早朝散歩の光景(2)

 この光景を同室のデブは毎朝3階から見ていた。デブは散歩に行かずに部屋の窓

から外を眺めながら、今日は誰が歩いている、今日は少ないなどと大きな独り言を

吐いていた。その時にはブラックはベッドで横になっており散歩には出ていない。

ブチは部屋にはいなかったが散歩には行かないようだった。

 外に出られるといっても、たったの15分程度だ。そのために外履きの靴を部屋

から用意して2ヶ所のチェックを受け階段を下りたり上がったりしなくてはならな

い。それでも外へ出て散歩したいという思うのか、そうまでして外へ出なくてもい

いと思うのか、その違いに年齢は関係ない。15分間の散歩を終えると、みんなド

アの所へ集合して呼ブザーを押す。「は~い」と応答があってしばらく待っている

と中から看護師がドアを開け顔を出しチェックする。

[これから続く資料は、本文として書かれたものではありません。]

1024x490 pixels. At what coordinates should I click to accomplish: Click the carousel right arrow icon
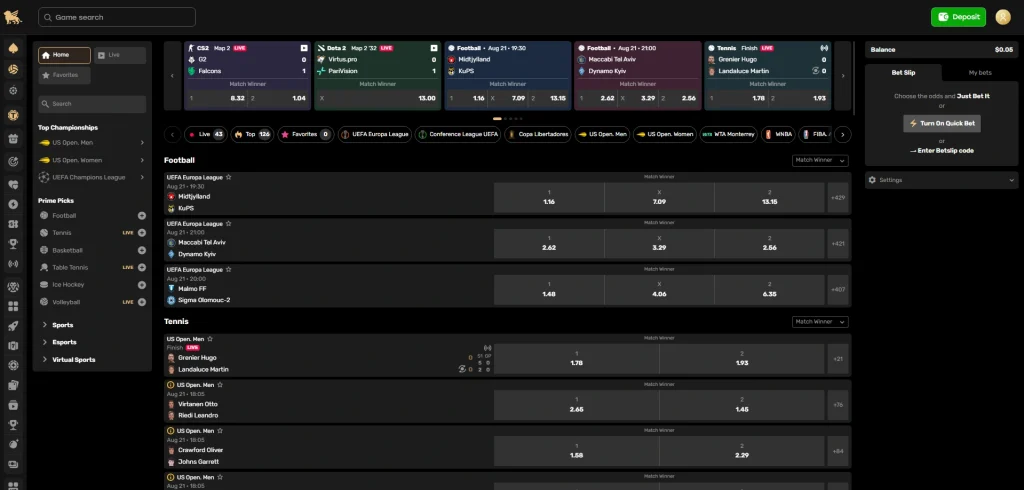tap(843, 75)
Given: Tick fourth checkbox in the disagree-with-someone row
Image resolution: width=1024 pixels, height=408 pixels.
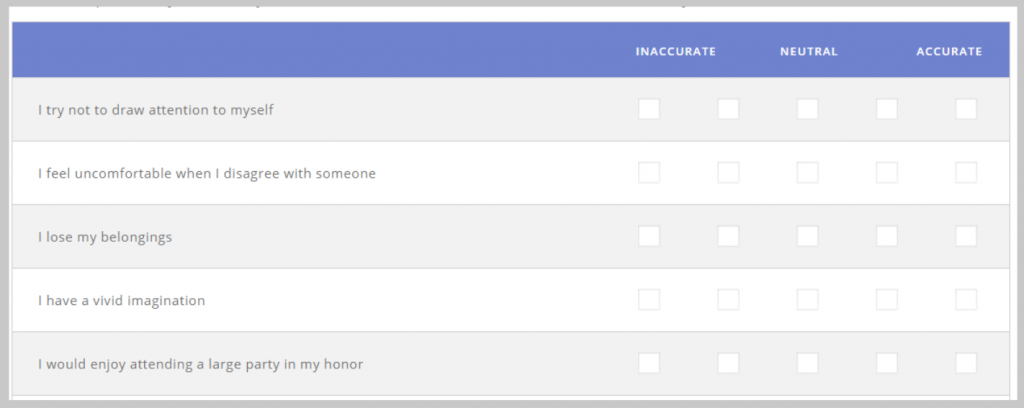Looking at the screenshot, I should pyautogui.click(x=887, y=172).
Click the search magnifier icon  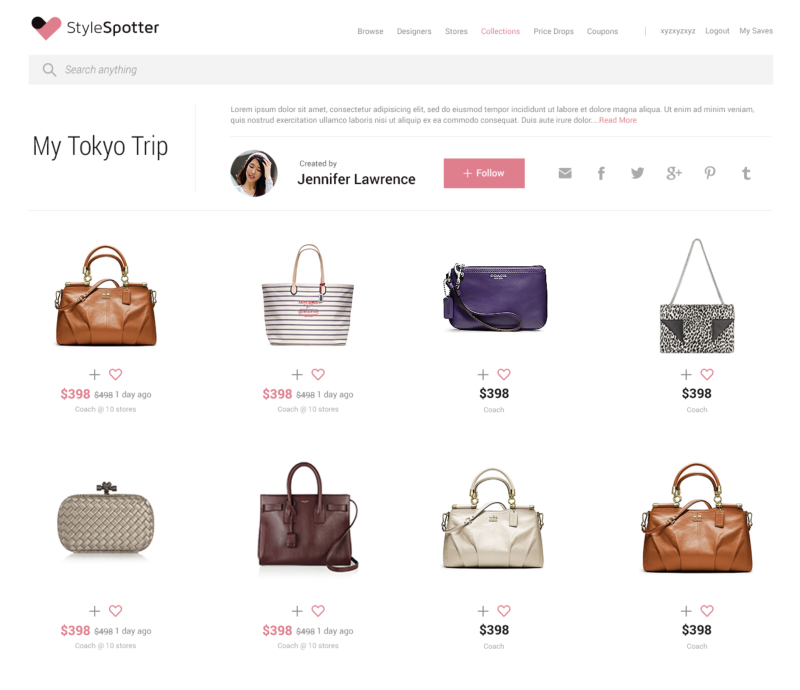[49, 69]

その後は外へ出た時の逆回し

の要領だ。階段を上がり2階の連中と分れ3階の入り口前で再び呼ブザーを押す。

「は~い」と応答があってしばらく待っていると看護師が来る。「おかえりなさ~

 い」と言って名前を確認しながら中へ入れる。散歩の時間が決まっているのだか

ら、いちいち待たさないでドアを開けて待っておけよ、と俺は言いたかった。15

分の早朝散歩は心と身体の健康にいいだけでなく、いろいろな連中と接触できる貴

重な時間でもある。そこで俺はいろいろな話を聞くことになるのだった。